Support and Resistance – Full Series

The final technical rule is the trading range break out, where a buy signal is generated when the price break through the resistance level, which is defined as local maximum. Consequently, a sell signal is generated when the price breaks through the support level, which is the local minimum price. Fundamentally, the term support level refers to the price at which buyers are willing to step in and buy enough shares of stock to temporarily stop or possibly reverse a downtrend. Conversely, a resistance level is the price at which sellers are willing to sell enough quantity to temporarily stop and possibly reverse an uptrend. In this exercise, a support and resistance is used as a ’filter’ on the conventional moving average oscillator.

The measure of significance and future reliability of the support and resistance lines in technical analysis are directly related to the number of times that prices touch the lines and then reverse back. In this exercise, the single moving average trading system is utilised to generate buying and trading signals. Signals are then generated only when the foreign exchange price of the particular week is the local maximum or minimum of the period (the same period used for calculating moving average). For example, in 5 (five) week moving average, buying (selling) signal is generated only when the prices of the week is greater than the maximum (minimum) price over the past 5 (five) weeks. In this part of the test the same moving average periods as the previous section are used.

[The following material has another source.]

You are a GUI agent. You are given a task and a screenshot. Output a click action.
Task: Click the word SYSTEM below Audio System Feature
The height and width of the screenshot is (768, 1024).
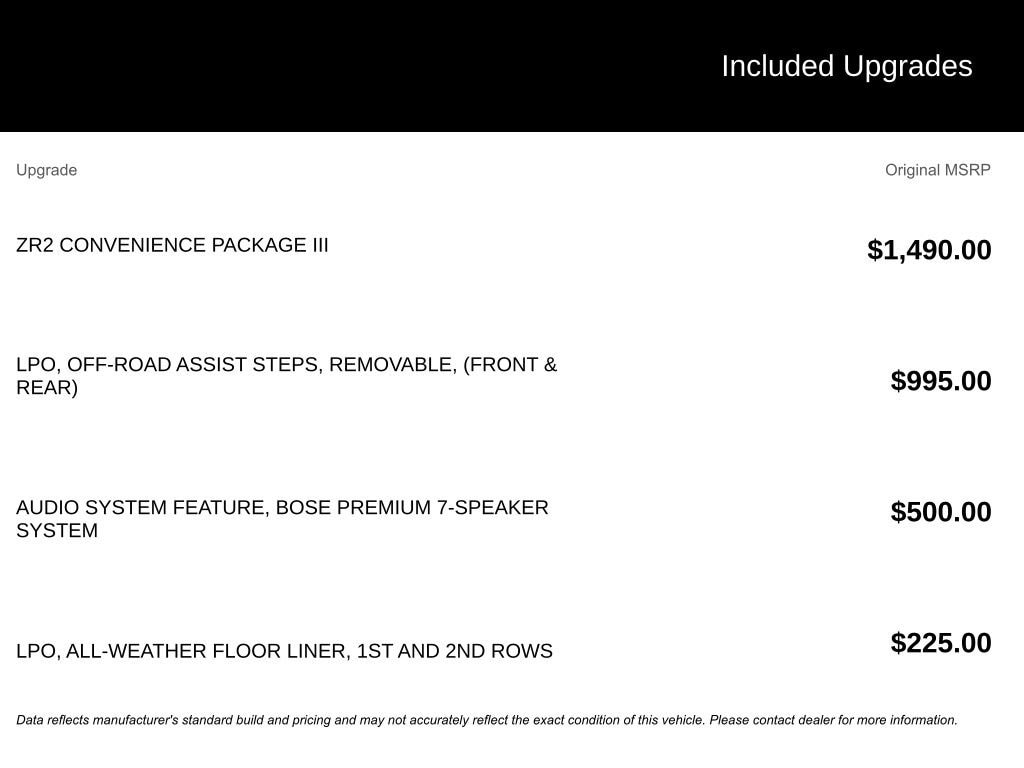[57, 531]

The results of the trading system using both moving averages and support and resistance are presented in the Table 5.

Table 5 and Chart 2: Result Summaries for Different Moving Averages with Support and Resistance measured in terms of Profitability The data used is from 1st January 1986 to 23rd June 1999. The performance of the system is measured in terms of Net Profit, those lines in bold represent the highest profits. The next columns represent the number of signals (Buy, Sell or Do Nothing) generated by the system Chart 3 represents profitability using different moving average periods.

The table shows that the profitability is highest when the periods used are 10 (ten) and 15 (fifteen) weeks. Unfortunately, the profitability of the trading system using this method does not exceed the previous methods explored. Chart 3 next to the Table 4 shows the profitability against moving average period used. The outlook of the chart only applies for the case of Australian Dollar, and has not been tested on any other foreign exchange markets. Even within the Australian Dollar itself, the trends may be entirely different for quotation on other basis like monthly or daily.